## PAGE EXTRACT
Skip to main content

Overview

Task C filters CircleNet pages to find all users with a specific hobby (e.g., “PodcastBinging”).

TaskCSimple

Package: circlenet.taskC
Class: TaskCSimple
Source: src/main/java/circlenet/taskC/TaskCSimple.java

Main Method

public static void main(String[] args) throws Exception

Command-Line Arguments

args[0]
string
required
Input path to the CircleNet Pages CSV file
args[1]
string
required
Output path for results
args[2]
string
required
Target hobby to filter (e.g., “PodcastBinging”)

Mapper: MapperC

Filters pages by hobby using case-insensitive comparison. The target hobby is configured via setup().
public static class MapperC extends Mapper<LongWritable, Text, Text, Text> {
    private String targetHobby;
    private final Text outKey = new Text();
    private final Text outVal = new Text();

    @Override
    protected void setup(Context context) {
        targetHobby = context.getConfiguration().get("task.c.hobby", "").trim();
    }

    @Override
    protected void map(LongWritable key, Text value, Context context)

## WRITTEN PROBLEM 1
Please recast the records, from their start through the line containing "Search for: (129, 114)" (that line included), as a Markdown table with the columns Row and Line, leaving out blank lines.

## RECORDED DATA

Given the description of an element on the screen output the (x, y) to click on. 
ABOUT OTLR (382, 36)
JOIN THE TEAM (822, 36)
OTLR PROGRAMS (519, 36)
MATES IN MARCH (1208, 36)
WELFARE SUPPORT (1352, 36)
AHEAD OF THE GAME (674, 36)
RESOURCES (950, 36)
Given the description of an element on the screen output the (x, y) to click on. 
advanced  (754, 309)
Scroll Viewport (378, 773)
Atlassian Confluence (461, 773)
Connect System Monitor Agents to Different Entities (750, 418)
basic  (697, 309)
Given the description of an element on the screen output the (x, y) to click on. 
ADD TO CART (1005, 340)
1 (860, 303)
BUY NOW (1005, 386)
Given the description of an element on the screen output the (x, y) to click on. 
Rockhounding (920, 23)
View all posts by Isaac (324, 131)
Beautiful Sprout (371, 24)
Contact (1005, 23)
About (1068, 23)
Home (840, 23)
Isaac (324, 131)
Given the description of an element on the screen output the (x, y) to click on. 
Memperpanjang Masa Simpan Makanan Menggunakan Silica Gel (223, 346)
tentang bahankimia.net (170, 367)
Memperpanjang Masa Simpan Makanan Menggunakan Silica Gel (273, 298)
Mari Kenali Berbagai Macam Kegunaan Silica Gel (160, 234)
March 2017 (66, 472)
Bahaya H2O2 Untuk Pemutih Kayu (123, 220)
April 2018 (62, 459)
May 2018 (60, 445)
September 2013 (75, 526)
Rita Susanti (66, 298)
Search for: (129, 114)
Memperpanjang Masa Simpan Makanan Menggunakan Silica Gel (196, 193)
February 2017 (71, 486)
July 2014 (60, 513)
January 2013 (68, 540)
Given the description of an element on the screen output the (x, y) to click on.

## WRITTEN PROBLEM 2
Answer these questions from the Task C page, marking each answer (a), (b), (c) on its own line:
(a) Which package holds the class TaskCSimple?
(b) What does args[1] specify?
(c) What kind of comparison does MapperC use when filtering pages by hobby?

## FINAL ANSWER 1
| Row | Line |
|---|---|
| 1 | Given the description of an element on the screen output the (x, y) to click on.  |
| 2 | ABOUT OTLR (382, 36) |
| 3 | JOIN THE TEAM (822, 36) |
| 4 | OTLR PROGRAMS (519, 36) |
| 5 | MATES IN MARCH (1208, 36) |
| 6 | WELFARE SUPPORT (1352, 36) |
| 7 | AHEAD OF THE GAME (674, 36) |
| 8 | RESOURCES (950, 36) |
| 9 | Given the description of an element on the screen output the (x, y) to click on.  |
| 10 | advanced  (754, 309) |
| 11 | Scroll Viewport (378, 773) |
| 12 | Atlassian Confluence (461, 773) |
| 13 | Connect System Monitor Agents to Different Entities (750, 418) |
| 14 | basic  (697, 309) |
| 15 | Given the description of an element on the screen output the (x, y) to click on.  |
| 16 | ADD TO CART (1005, 340) |
| 17 | 1 (860, 303) |
| 18 | BUY NOW (1005, 386) |
| 19 | Given the description of an element on the screen output the (x, y) to click on.  |
| 20 | Rockhounding (920, 23) |
| 21 | View all posts by Isaac (324, 131) |
| 22 | Beautiful Sprout (371, 24) |
| 23 | Contact (1005, 23) |
| 24 | About (1068, 23) |
| 25 | Home (840, 23) |
| 26 | Isaac (324, 131) |
| 27 | Given the description of an element on the screen output the (x, y) to click on.  |
| 28 | Memperpanjang Masa Simpan Makanan Menggunakan Silica Gel (223, 346) |
| 29 | tentang bahankimia.net (170, 367) |
| 30 | Memperpanjang Masa Simpan Makanan Menggunakan Silica Gel (273, 298) |
| 31 | Mari Kenali Berbagai Macam Kegunaan Silica Gel (160, 234) |
| 32 | March 2017 (66, 472) |
| 33 | Bahaya H2O2 Untuk Pemutih Kayu (123, 220) |
| 34 | April 2018 (62, 459) |
| 35 | May 2018 (60, 445) |
| 36 | September 2013 (75, 526) |
| 37 | Rita Susanti (66, 298) |
| 38 | Search for: (129, 114) |

## FINAL ANSWER 2
(a) circlenet.taskC
(b) The output path for results
(c) A case-insensitive comparison